Sous le Second Empire, la presse se développe même si elle est étroitement surveillée, censurée. C’est aussi l’époque du réalisme et la fin du romantisme. La littérature se développe et devient divertissante.
Malgré tout, la société est étroitement contrôlée. Napoléon s’appuie sur ses élites administratives comme les préfets ou encore sur le clergé et l’armée pour mettre au pas la société. L’empire est un régime autoritaire qui change peu à peu de visage sans changer de cœur, d’idéologie.

III_ La politique étrangère
La politique internationale est une politique de rayonnement, l’empereur redonne une bonne image à la France. La première de ses campagnes militaires est la guerre de Crimée. Cette guerre voie l’éclatement de la Sainte Alliance, puisque la France et la Royaume-Uni s’allient à l’Empire Ottoman pour freiner l’ardeur des Russes. Cette guerre révèle les défauts de l’armée Française tout en lui redonnant une belle image, due au succès de la campagne.

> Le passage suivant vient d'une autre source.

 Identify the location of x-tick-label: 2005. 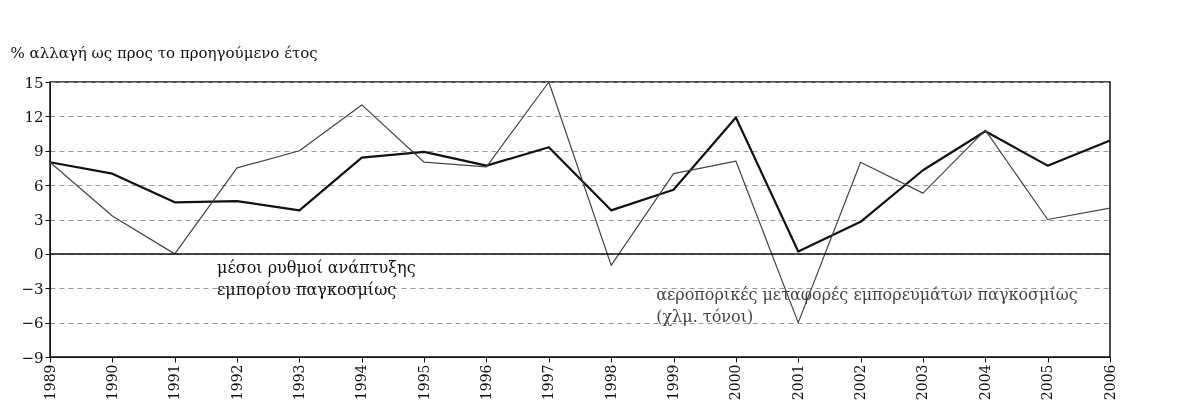
(1048, 382).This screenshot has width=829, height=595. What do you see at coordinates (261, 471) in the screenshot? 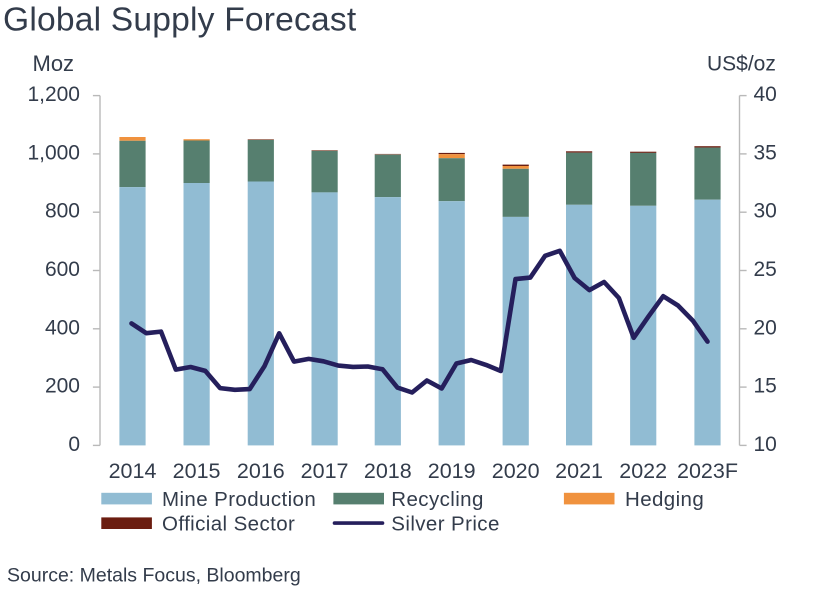
I see `svg-text: 2016` at bounding box center [261, 471].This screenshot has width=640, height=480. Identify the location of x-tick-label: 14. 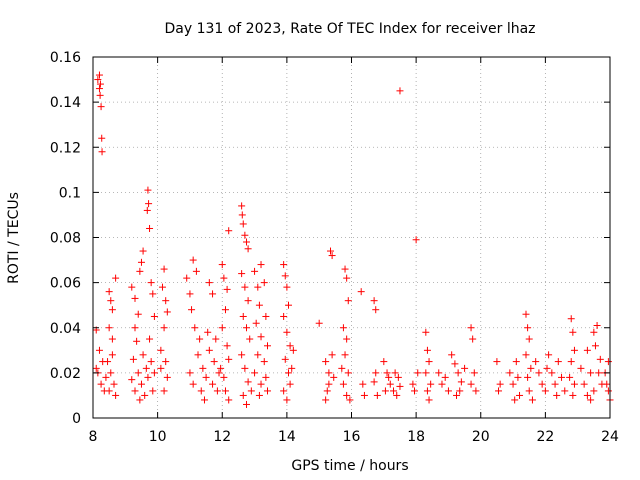
(287, 437).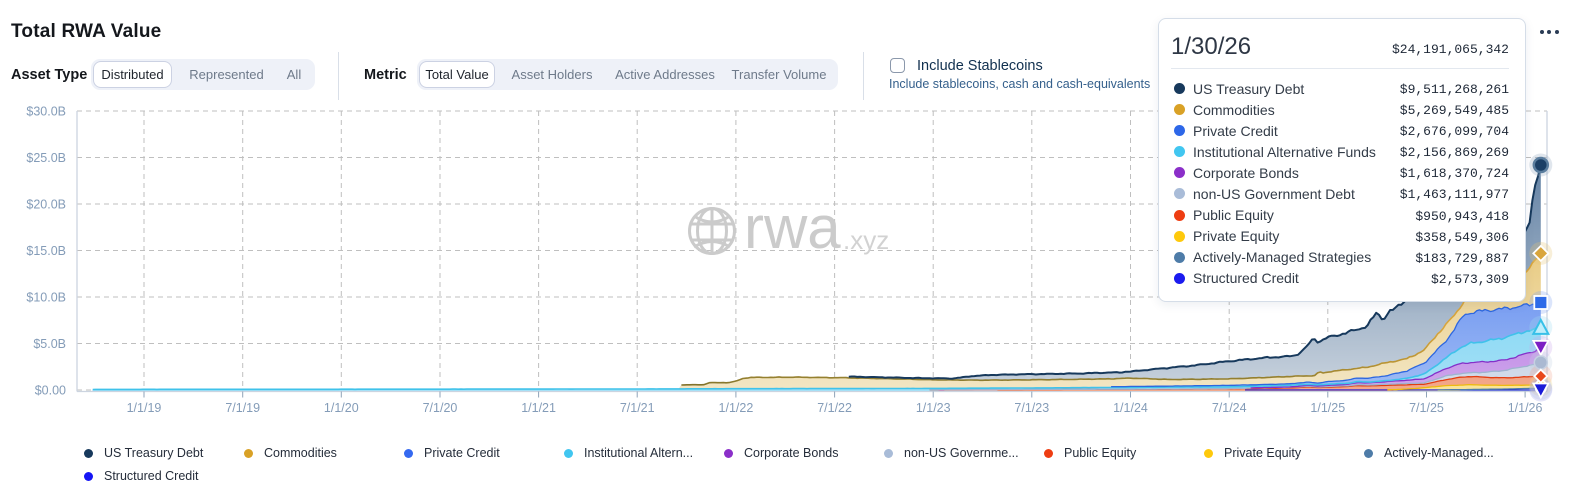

La politique étrangère de Napoléon III s’articule aussi essentiellement autour de l’Italie. Napoléon III prend alors parti pour le Piémont-Sardaigne et Garibaldi, c’est à dire pour l’unité Italienne. Napoléon III soutient militairement Garibaldi et Cavour et leur permet de faire l’unité Italienne après une victoire Franco-italienne face à l’Autriche en 1859. Après cette victoire, l’Italie fait cadeau de la Savoie et de Nice à la France, régions rattachées par référendum.

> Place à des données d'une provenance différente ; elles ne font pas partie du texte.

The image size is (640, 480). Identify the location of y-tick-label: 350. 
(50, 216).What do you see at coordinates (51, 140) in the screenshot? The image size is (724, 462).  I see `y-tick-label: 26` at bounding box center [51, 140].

Avec l’échec de renversement de la République Mexicaine, pour y créer un Empire Latin, Napoléon III perd peu à peu son aura et sa politique internationale en souffre. L’empire s’embarque alors pour les expéditions coloniale, notamment en Indochine (Annam et Cochinchine)
Pour régler les conflits naissants à l’Est le de l’Europe, la France essaie de convoquer un congrès du concert des Nations, les autres grandes puissances refusent, c’est un échec pour la diplomatie Française.
Finalement, l’Empire tombera non pas d’une révolution mais d’une affaire de politique extérieure : la guerre de 1870, qui permet à l’Allemagne de s’unifier, verra la fin du Second Empire.

IV_ Hautes personnalités
Napoléon III, empereur, neveu de napoléon Ier, il accède au pouvoir par un coup d'Etat qui visait à prolonger son mandat de Président de la IIè République. Il se fait sacrer le 2 Décembre 1852.
Haussmann, préfet de la Seine sous le Second Empire, on le nomme le Baron Haussmann, il est le premier à penser l"urbanisme" moderne, on lui doit l'organisation de Paris et de plusieurs autres villes sur ce modèle
Adolphe Thiers et Gambetta: deux députés, leader des deux partis d'opposition
Victor Hugo incarne l'opposition depuis l'étranger.